How could we define the idea of the inverse of the convex hull? To clarify, not what is the innermost convex hull without recursively drawing and removing convex hulls, but maximizing a convex shape such that it only includes itself and some given center.
My draft definition is:
Given a finite set of points $S \subset {\Bbb R}^2$ and an arbitrary point contained within $S$ C, the convex hole of $C$ is the largest convex shape whose vertices are contained within $S$, and contains only itself and point $C$. There are two problems that I have found in this definition: should the vertices of the convex hole contain $C$, and what is "largest"?

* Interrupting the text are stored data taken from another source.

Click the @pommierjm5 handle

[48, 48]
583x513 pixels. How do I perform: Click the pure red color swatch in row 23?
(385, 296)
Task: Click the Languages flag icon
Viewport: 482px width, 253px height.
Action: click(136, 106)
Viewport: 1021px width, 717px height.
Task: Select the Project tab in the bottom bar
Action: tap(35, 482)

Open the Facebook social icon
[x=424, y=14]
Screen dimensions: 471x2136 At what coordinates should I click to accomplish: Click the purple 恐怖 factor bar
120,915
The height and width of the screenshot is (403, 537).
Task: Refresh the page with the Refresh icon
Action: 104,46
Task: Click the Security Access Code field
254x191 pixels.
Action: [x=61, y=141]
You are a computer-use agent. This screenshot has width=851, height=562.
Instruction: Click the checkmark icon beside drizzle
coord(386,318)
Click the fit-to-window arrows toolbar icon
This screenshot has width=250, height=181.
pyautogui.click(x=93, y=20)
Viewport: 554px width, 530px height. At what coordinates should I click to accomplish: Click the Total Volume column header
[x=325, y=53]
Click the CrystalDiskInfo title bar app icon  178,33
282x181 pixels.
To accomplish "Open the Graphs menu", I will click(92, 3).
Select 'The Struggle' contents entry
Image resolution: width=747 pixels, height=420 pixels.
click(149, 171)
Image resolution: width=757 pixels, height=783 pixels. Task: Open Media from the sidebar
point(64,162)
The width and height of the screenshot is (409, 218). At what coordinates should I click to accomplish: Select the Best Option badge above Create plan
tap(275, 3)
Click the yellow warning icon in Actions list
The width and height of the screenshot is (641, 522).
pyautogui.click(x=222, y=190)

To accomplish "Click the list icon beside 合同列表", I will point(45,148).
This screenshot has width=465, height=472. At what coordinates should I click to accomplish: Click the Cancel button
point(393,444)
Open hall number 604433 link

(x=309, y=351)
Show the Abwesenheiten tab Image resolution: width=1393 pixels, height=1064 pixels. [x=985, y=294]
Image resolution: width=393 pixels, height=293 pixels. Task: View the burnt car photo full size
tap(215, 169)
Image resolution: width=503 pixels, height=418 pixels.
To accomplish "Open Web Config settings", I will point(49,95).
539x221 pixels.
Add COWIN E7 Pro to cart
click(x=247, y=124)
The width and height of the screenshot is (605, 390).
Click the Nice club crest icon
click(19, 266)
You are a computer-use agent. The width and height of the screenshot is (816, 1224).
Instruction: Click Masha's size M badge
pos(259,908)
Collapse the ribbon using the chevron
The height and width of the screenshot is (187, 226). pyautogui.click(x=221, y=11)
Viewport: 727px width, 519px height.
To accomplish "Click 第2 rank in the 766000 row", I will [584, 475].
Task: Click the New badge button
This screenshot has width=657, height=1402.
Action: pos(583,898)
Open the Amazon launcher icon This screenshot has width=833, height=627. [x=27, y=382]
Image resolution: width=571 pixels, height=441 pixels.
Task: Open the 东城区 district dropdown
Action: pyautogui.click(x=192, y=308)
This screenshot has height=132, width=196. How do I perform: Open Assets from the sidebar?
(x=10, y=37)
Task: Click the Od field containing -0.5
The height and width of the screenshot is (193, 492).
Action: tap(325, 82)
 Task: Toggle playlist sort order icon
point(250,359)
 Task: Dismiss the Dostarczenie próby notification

If the convex hole's vertices don't contain $C$, then I believe this gives a more concrete singular solution, as you expand outwards from point $C$, creating the largest shape you can. If you do include $C$, then you have numerous possible shapes that can arise with $C$ as a vertex and then must find the largest one, which is where the second problem really arises. Example with left: excluding $C$ from the vertices and right: including $C$ with the vertices. Sides that intersect another area are dotted
With some discussion in person, there are two definitions of "largest": in terms of the area of the resulting polygon or in terms of the number of points. This only arises in the second case of including $C$ in the vertices because you can create two different shapes that could each be "larger" than the other due to the spread of the points. Example with left: a convex hole with a larger area and $5$ vertices and right: a convex hole with a smaller area and $8$ vertices
To restate the questions: should the convex hole's vertices contain the given center $C$, and by what quality should "large" be defined? I am not a mathematician, so if there are details in more formal definitions of a convex hull that would provide clarity on the issues, please explain them.